2017 Fiscal Year Research-status Report
ロービジョン者のQOL向上を目指した快適な食生活のための色彩提案
Project/Area Number |
16K00929
|
Research Institution | Kindai University |
Principal Investigator |
冨田 圭子 近畿大学, 農学部, 准教授 (20381931)
|
Co-Investigator(Kenkyū-buntansha) |
安岡 美総 近畿大学, 農学部, 契約助手 (90780809)
|
Project Period (FY) |
2016-04-01 – 2019-03-31
|
Keywords | ロービジョン / 色 / 給食用トレイ / 食器 / 視認性 / おいしさ |
Outline of Annual Research Achievements |
ロービジョン者の食事中の視認性を向上させるためのテーブルウェアを見てみると、明度差のある白黒配色の製品が多く、有彩色がもたらす彩りの効果を図った製品はほとんどみられない。そこでロービジョン者の視認性を担保しながら視覚的美味しさを向上させる背景と食器の色の組み合わせを検討することを目的に調査を行う事とした。 まず、料理を盛り付ける食器は、昨年度の研究で明らかにした白色食器に対し、最も視認性を向上させると考えられた8mmの縁取りを配したものを用いた。
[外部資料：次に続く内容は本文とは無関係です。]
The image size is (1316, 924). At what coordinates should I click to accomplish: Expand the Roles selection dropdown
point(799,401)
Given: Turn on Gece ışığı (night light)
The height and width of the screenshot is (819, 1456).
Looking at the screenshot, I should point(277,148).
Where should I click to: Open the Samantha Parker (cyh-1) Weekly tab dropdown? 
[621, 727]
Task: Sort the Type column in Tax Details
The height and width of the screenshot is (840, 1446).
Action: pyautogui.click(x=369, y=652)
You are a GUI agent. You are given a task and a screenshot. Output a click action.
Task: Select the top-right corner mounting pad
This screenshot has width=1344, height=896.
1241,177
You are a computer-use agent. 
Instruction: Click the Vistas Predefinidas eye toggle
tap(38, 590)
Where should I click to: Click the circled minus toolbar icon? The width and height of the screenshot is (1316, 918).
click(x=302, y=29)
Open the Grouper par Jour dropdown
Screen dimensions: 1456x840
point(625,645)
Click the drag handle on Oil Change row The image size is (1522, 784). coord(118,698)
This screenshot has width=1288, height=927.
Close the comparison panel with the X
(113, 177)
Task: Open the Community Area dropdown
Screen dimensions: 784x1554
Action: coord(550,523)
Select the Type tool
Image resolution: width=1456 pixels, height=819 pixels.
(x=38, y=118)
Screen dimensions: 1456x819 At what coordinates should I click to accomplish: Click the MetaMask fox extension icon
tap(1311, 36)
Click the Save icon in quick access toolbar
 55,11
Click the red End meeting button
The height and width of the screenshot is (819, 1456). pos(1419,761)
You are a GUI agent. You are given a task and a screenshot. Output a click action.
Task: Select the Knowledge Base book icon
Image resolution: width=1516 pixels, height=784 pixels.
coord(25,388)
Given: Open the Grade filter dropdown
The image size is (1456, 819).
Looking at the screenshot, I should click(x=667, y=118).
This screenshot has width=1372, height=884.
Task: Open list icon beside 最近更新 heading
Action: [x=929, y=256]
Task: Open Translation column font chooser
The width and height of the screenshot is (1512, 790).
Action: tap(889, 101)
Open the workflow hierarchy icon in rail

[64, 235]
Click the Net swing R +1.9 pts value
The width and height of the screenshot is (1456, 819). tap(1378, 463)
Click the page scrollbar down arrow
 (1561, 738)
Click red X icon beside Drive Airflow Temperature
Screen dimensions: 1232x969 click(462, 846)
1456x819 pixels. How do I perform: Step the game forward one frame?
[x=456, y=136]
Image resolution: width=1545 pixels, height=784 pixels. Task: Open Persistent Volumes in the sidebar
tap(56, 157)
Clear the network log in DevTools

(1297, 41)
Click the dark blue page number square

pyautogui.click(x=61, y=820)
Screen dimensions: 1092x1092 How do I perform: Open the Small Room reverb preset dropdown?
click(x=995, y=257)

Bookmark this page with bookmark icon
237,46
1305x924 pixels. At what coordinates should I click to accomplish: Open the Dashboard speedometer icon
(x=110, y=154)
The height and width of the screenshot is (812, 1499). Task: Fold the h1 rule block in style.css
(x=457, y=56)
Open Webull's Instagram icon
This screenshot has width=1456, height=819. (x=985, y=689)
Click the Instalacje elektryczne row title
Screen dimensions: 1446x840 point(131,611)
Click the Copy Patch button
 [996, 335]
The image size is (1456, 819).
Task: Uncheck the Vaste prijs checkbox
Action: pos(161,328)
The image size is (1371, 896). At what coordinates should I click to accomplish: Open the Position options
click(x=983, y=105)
食器の背景となる給食用トレイの色は、先行研究で視認性の高かったbright tone(b)の橙色を用いた。本年度は、bの橙の背景に対し、何色の縁取りが視認性・快適性を向上させるかについて検討した。 調査は女子学生80名にロービジョンシミュレーション眼鏡を着用してもらい、給食用トレイの上に料理を盛り付けたLCD画像を見せ、12形容詞対7段階SD法を用いて視認性および視覚的美味しさの調査を行った。縁取りの色はDark grayish(dkg)およびdull(d)toneから各々黄・緑・青・紫・桃色を、無彩色から白・黒色を選出し、トレイの色との組み合わせの評価をおこなった。尚、眼鏡着用ありをロービジョン者、着用なしを健常者とし、ユニバーサルカラーデザイン(UCD)としての色を検討した。 調査結果を因子分析に供したところ、快適性と活動性の因子が抽出された。そこで、UCDを満たし、かつ快適性・視認性を有する配色の組み合わせを検討したところ、dkgの紫の縁取りが高評価であると示された。
|
Current Status of Research Progress |
Current Status of Research Progress
2: Research has progressed on the whole more than it was originally planned.
Reason
本年度は、給食用トレイの色と食器の縁取りの色の組み合わせを検討し、健常者・ロービジョン者(ロービジョンシュミレーションめがねを使用)共に、おいしく、最低限の視認性を担保できる色の組み合わせについて調査をおこなうことができた。国内及び国際学会にて報告もおこなった。これらのことから、研究自体は概ね順調に進展していると考えた。
|
Strategy for Future Research Activity |
昨年度はLCD画面上での検討をおこなってきたが、本年度は実際に使用する場合の使いやすさについて、調査を進めていきたいと考えている。
|
Causes of Carryover |
本年度は、発表する予定であった国際学会開催地の治安が不安定になったことから、国内で開催される国際学会発表に変更し、残額が発生した。しかし、申請時の希望額より残額されていることから、次年度実施しようと考えていたテーブルウェアの使い心地の検討費用が不足していた。そこで、この残額はサンプル作成の費用に充て、研究の充実を図りたいと考えている。